During a recent sleepwear shoot for the brand, Nigerian-American model Adaora Akubilo was modeling with her 20-month-old son, Arinze, when she sensed that he was hungry. As Akubilo told the Chicago Tribune, she asked for a break to nurse him:
“I let them know,” she said. “They’re like, ‘Oh, my God, of course it’s OK, go ahead. ... You can do it right here.’” She went on to explain, “I’m so comfortable just nursing my son anywhere. If my son needs to nurse, I’m going to nurse him.”
Akubilo proceeded to nurse on the set. Witnessing the beautiful and perfectly natural moment between mother and son, the photographer asked if they could continue shooting.
“Absolutely,” Akubilo replied.
One of the beautiful shots captured in that moment became one of the featured shots in Gap’s spring campaign, which the brand also posted on its Instagram page. Over 39,000 likes later, the support for the image has been overwhelming, with fellow breast-feeding moms lauding the brand for normalizing a biological maternal act that is often still seen as taboo.

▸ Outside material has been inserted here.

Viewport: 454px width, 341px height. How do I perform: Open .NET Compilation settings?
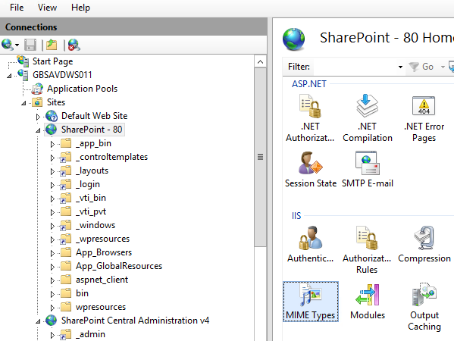[x=368, y=119]
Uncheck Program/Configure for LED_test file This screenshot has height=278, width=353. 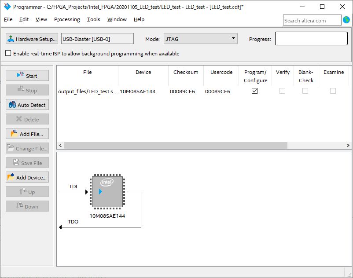click(x=254, y=91)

This taboo holds even truer for black women, who have long been stuck with the stigma that we don’t breast-feed. Despite medical evidence that the “breast is best” for newborns and infants, as of 2008, black infants still typically had the lowest rate of breast-feeding initiation. [Editor’s note: While we were looking for a stock image for this article, the only images available of breast-feeding black mothers were National Geographic-style photos of African tribal women naked from the waist up.]
Organizations like Black Women Do Breastfeed and the Black Mothers’ Breastfeeding Association have risen in response, providing support, information and encouragement for new mothers who choose to breast-feed. And last December, a group photo of the Birmingham, Ala., breast-feeding collective Chocolate Milk Mommies went viral. As one of its members, Rauslyn Adams, told People magazine: “It is taboo within the African-American home to breastfeed your child, let alone to do it past the age of 1. ... Breastfeeding has been seen by some African American women as reverting to ‘slavery days’ when feeding a child by breast was the only option.”
Akubilo has faced her own stigmas and shaming, admitting to the Tribune that she has repeatedly been asked why she has continued to nurse Arinze past his first six months, as she’d initially planned.
“I felt like I was doing something wrong,” she said. “Our society in particular is not very supportive of women who nurse after a certain age.”
But Akubilo is letting her son guide the process, along with the support of his pediatrician, who has impressed upon her the many health benefits of continued breast-feeding.
With Gap showing its support with a now viral campaign photo of Akibulo nursing, she told the Tribune that she hopes it helps to support and inspire other women to do the same.
“I don’t want women to feel shamed,” she said. “It’s so important to encourage mothers.”